Angolino Recensioni:

Allora, devo scusarmi tantissimo con Nisi. Scusami carissima, ma quando ho pubblicato il terzo capitolo ero in corsa e mi sono davvero dimenticata di aggiungere i ringraziamenti. Li metto qui, sperando che tu li legga. Fa un immenso piacere saper di aver stuzzicato la curiosità di un'autrice che ritengo veramente insuperabile nelle storie comiche! Non hai idea di quanto piacere mi abbia fatto!

Poi, vediamo: kenjina mi fa un sacco di complimenti, ai quali arrossisco tantissimo, e che ringrazio molto. Spero di aver sviluppato Rachel bene quanto Thomas (che mi pare ti sia piaciuto come personaggio). E, sì, povera Mabel. Ma adesso mi sta dicendo che sta brindando alla faccia del suo datore di lavoro, facendogli fuori tutte le scorte di prelibatezze che ha in casa... tanto lui è via!

Kunimitsu direi che esser riuscita a soddisfare le tue richieste non può che rendermi orgogliosa di questa piccola storiellina. Dato che è la prima che scrivo "su richiesta" ho sempre paura di fraintendere o rendere male le richieste. Sono felicissima di averci preso anche con Rachel.

Ed infine ringrazio tantissimo Hikary per i complimenti e soprattutto sono sorpresa che questa storiellina piaccia così tanto. Ammetto che non prevedevo un pubblico così vasto. Quindi grazie a tutte per i complimenti e per il tempo che avete "sprecato" nel leggere e recensire questo esperimento: me felice!

Nota importante: Rileggendo il capitolo allo stremo mi sono resa conto di un errore grossolano e decisamente assurdo. In partenza avevo deciso che fossero le braccia ad essere fratturate, ma poi, riflettendoci ho cambiato idea. Per il continuo della storia è molto meglio che sia la gamba ad essere fuori uso. Così ho dovuto modificare questo capitolo. Mi spiace per il disagio.

Angolino dell'autrice per la serie "una padellata di fattacci miei"!

Allora: chiedo immensamente scusa per il ritardo, ma ho avuto giusto un paio di cose da fare, come un trasloco e altre cosine che mi hanno tenuta lontana dal pc. Per di più ho perso una persona molto cara, e per molti giorni non avevo proprio voglia di mettermi a scrivere qualcosa di comico, stando col morale sotto i piedi.
Questo è il principale motivo per cui ho ritardato così tanto la stesura di questo capitolo.
Per il prossimo capitolo non so dirvi, dato che sono ancora in fase di assestamento credo ci vorrà un po' di tempo. Vi chiedo scusa anticipatamente per il disagio!

++++++++

- Istruzioni esercizio:
Per favore, modifica il passo delle note dell'autrice da "Ed infine ringrazio" a "esperimento: me felice!", sostituendo "esperimento" con "racconto". Questo materiale non ha alcun ruolo qui.

- Raccolta dati:
++++++++

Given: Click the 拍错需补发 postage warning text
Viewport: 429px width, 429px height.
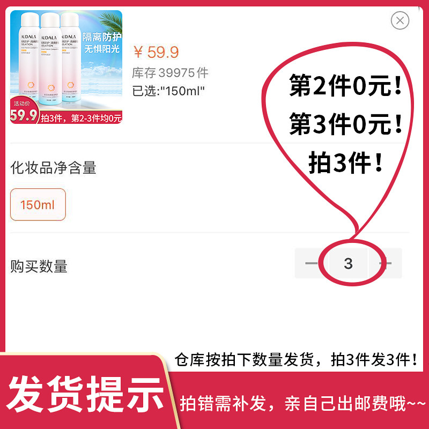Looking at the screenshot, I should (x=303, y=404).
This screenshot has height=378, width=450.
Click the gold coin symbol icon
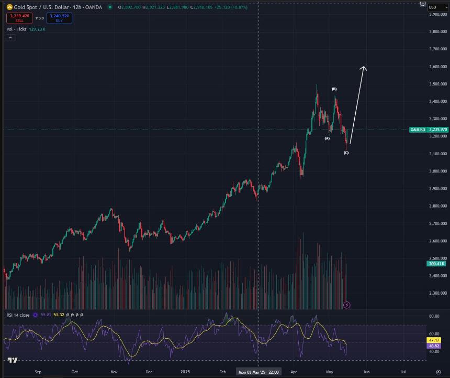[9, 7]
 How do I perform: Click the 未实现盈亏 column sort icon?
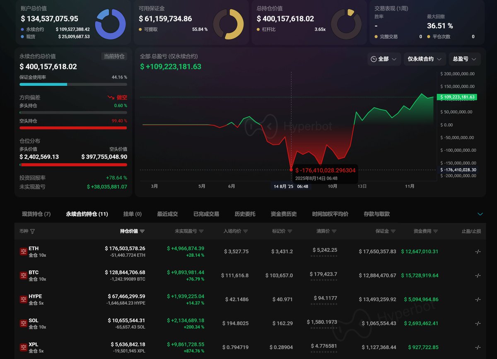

++++++++

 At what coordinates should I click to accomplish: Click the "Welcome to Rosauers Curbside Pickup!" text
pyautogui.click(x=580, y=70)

++++++++

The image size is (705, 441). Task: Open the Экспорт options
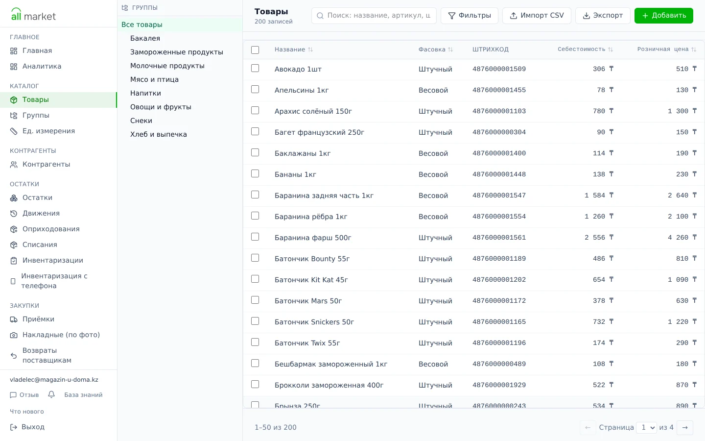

++++++++

- Risultato:
Ed infine ringrazio tantissimo Hikary per i complimenti e soprattutto sono sorpresa che questa storiellina piaccia così tanto. Ammetto che non prevedevo un pubblico così vasto. Quindi grazie a tutte per i complimenti e per il tempo che avete "sprecato" nel leggere e recensire questo racconto: me felice!